Even when we believe we weren’t to blame?
As Dr Mee-Lee explains, it can be a very effective way for health professionals to contain difficult situations.


Historically, health professionals have always been advised to avoid saying I'm sorry, assuming it would be argued that the words were an admission of guilt, increasing legal risk. While this seems a reasonable assumption, there is no evidence to support this fear.

In fact, the patients most likely to sue or threaten are those who:
  • have been injured or believe they were injured
  • did not have comfortable, solid doctor-patient rapport and trust from the outset of the relationship
  • are angry about one of the following:
    - not having their questions answered
    - being given too little information about their condition and treatment
    - being treated coldly or dismissively
    - other real or imagined slights during the course of treatment¹
In fact, there are plenty of reasons why it’s probably safer to apologise, as you’ll see below.

how-to-say-sorry.gifDiffuse the situation
Expressing apology and saying I'm sorry is much more effective than silence or defensiveness. For a real or perceived mistake or poor outcome, an apology is likely to defuse anger, minimise or eliminate violent outbursts, and prevent legal disputes.

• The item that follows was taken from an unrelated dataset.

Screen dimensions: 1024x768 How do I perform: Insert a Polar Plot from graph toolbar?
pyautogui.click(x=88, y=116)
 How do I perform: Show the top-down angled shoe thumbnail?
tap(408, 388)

Practise ethical responsibility
Disclosing mistakes and offering apologies are ethical responsibilities supported by various professional, regulatory, and accrediting organisations.

Don’t let shame get in the way
"Many behavioural health professionals have had little experience communicating mistakes because of feelings of shame and guilt."³ During my psychiatric training, I transferred a depressed and suicidal man to the team in a locked psychiatric unit. Days later he suicided by jumping out the window of the hospital. I remember saying to my supervisor that I didn't think I had done anything wrong. Even though I had transferred his care appropriately to a secure psychiatric unit, and was in no way responsible for his death, my first reaction was to somehow feel guilty and wonder what I had done wrong.

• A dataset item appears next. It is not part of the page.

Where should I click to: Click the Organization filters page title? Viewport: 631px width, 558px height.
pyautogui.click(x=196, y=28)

Decide what’s best for the long term
Where a client is angry and threatening and feels wronged, but you don't think there was an error, it’s easy to think the client should be the one to realise that their angry accusations or threats of harm are inappropriate and unjustified. My response would be to first rule out any imminent danger (e.g. immediate threats of suicidal or homicidal and violent behaviour) and address this danger (if present) through prompt police action or containment.

If you assess that the client is not about to imminently threaten you with violence, then the safest way to protect yourself is to defuse the anger as quickly as possible – assess, address and apologise for any mistakes made. Do this by either talking to the client on the phone, or preferably in person if possible. The goal is to avoid any actions that would further inflame the client's sense of having been wronged.

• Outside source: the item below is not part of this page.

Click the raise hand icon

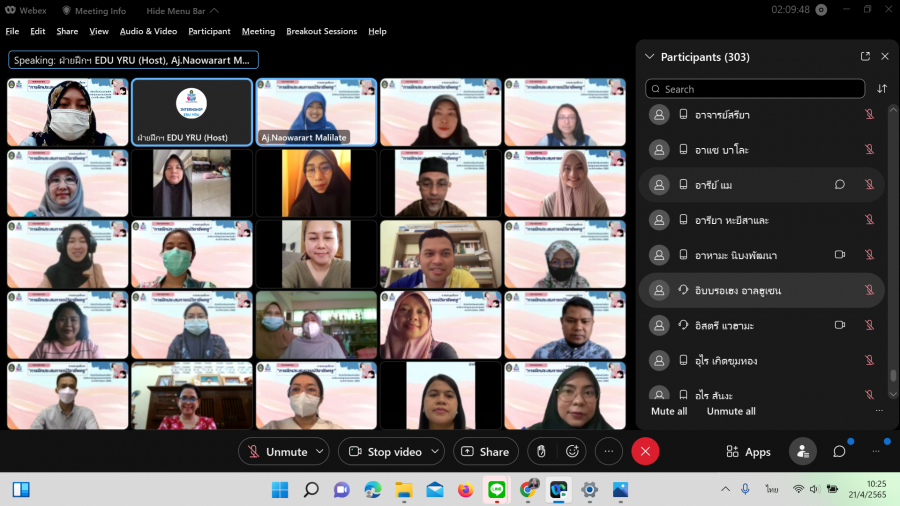pos(541,452)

Even if the milk of human kindness is not at this moment flowing through your veins, it still makes good sense to reach out to an angry, wronged person (real or perceived) – from a risk management, malpractice prevention, and personal safety point of view. Not to mention it might just be one of the most healing actions you can do for the client (and yourself). Start with an apology for stepping on their toes. I know it’s easier said than done but it is definitely worth the effort. Try it and see.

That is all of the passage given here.